🤖 AI Summary
Continual multi-task learning (CMTL)—where models learn multiple tasks sequentially over a shared data stream, as in autonomous driving and medical imaging—suffers from task interference and catastrophic forgetting due to task-specific representations.
Method: We propose Learning-with-Preservation (LwP), the first framework introducing Dynamic Weighted Distance Preservation (DWDP) loss. DWDP enforces pairwise distance regularization in the latent space via end-to-end optimization, preserving the geometric consistency of shared representations and mitigating representational drift—without requiring replay buffers or task-specific heads.
Contribution/Results: LwP enables concurrent multi-task learning and achieves state-of-the-art performance on sequential and image-based benchmarks. It significantly alleviates forgetting, outperforms all existing CMTL methods, and is the first replay-free continual learning approach to surpass independent single-task training baselines. Moreover, it demonstrates superior robustness to distribution shifts.
📝 Abstract
Artificial intelligence systems in critical fields like autonomous driving and medical imaging analysis often continually learn new tasks using a shared stream of input data. For instance, after learning to detect traffic signs, a model may later need to learn to classify traffic lights or different types of vehicles using the same camera feed. This scenario introduces a challenging setting we term Continual Multitask Learning (CMTL), where a model sequentially learns new tasks on an underlying data distribution without forgetting previously learned abilities. Existing continual learning methods often fail in this setting because they learn fragmented, task-specific features that interfere with one another. To address this, we introduce Learning with Preserving (LwP), a novel framework that shifts the focus from preserving task outputs to maintaining the geometric structure of the shared representation space. The core of LwP is a Dynamically Weighted Distance Preservation (DWDP) loss that prevents representation drift by regularizing the pairwise distances between latent data representations.

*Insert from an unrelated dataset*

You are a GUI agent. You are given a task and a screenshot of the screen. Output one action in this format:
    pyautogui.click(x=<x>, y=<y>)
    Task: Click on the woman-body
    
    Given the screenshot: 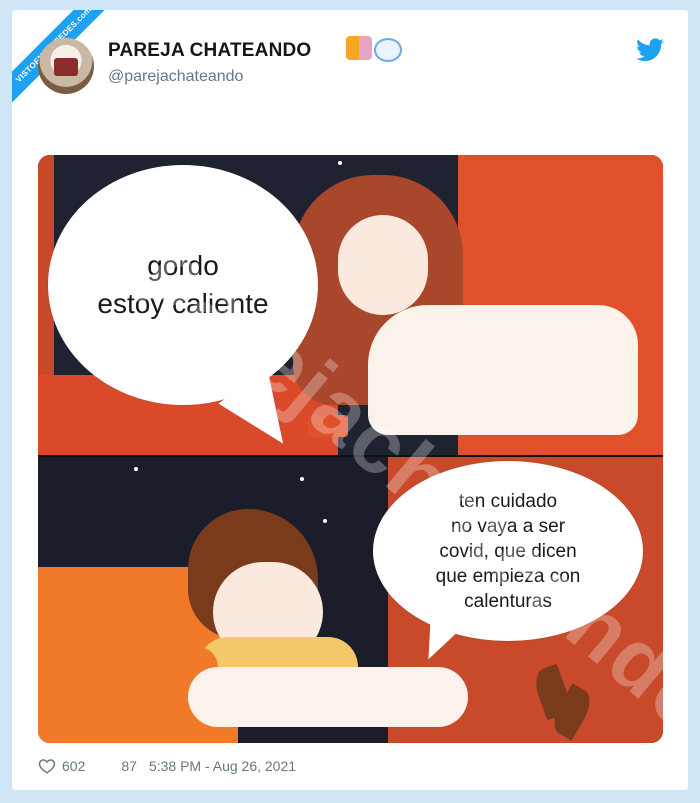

This mechanism of preserving the underlying geometric structure allows the model to retain implicit knowledge and support diverse tasks without requiring a replay buffer, making it suitable for privacy-conscious applications. Extensive evaluations on time-series and image benchmarks show that LwP not only mitigates catastrophic forgetting but also consistently outperforms state-of-the-art baselines in CMTL tasks. Notably, our method shows superior robustness to distribution shifts and is the only approach to surpass the strong single-task learning baseline, underscoring its effectiveness for real-world dynamic environments.